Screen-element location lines
__________________________________________________

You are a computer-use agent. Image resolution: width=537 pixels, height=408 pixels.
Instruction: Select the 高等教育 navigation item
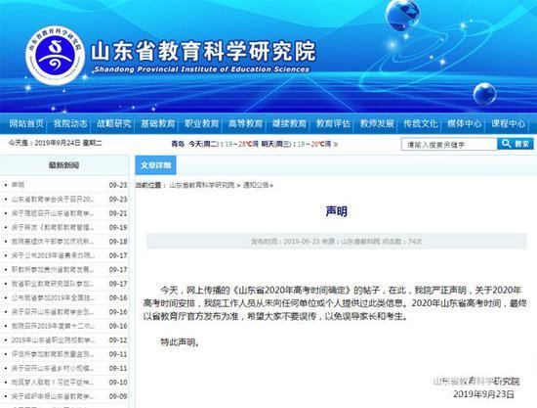click(245, 123)
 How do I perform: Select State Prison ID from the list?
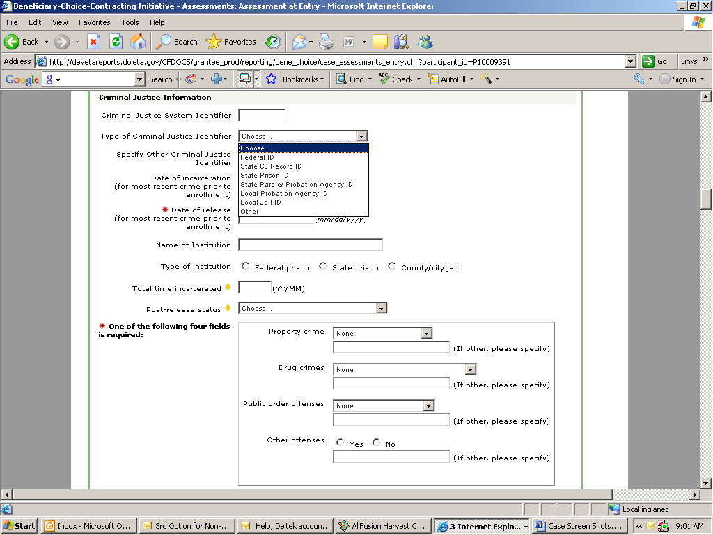coord(265,176)
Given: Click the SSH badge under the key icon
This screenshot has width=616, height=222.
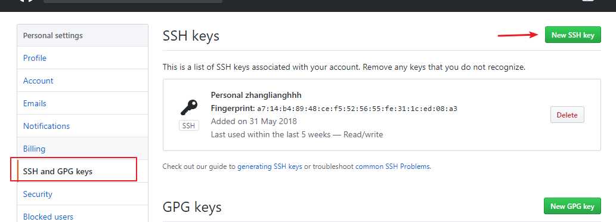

__________________________________________________

Can you repeat the lines above verbatim, leaving the pictures out?

== RESULT BELOW ==
You are a computer-use agent. Image resolution: width=537 pixels, height=408 pixels.
Instruction: Select the 高等教育 navigation item
click(245, 123)
 How do I perform: Select State Prison ID from the list?
coord(265,176)
Given: Click the SSH badge under the key icon
This screenshot has width=616, height=222.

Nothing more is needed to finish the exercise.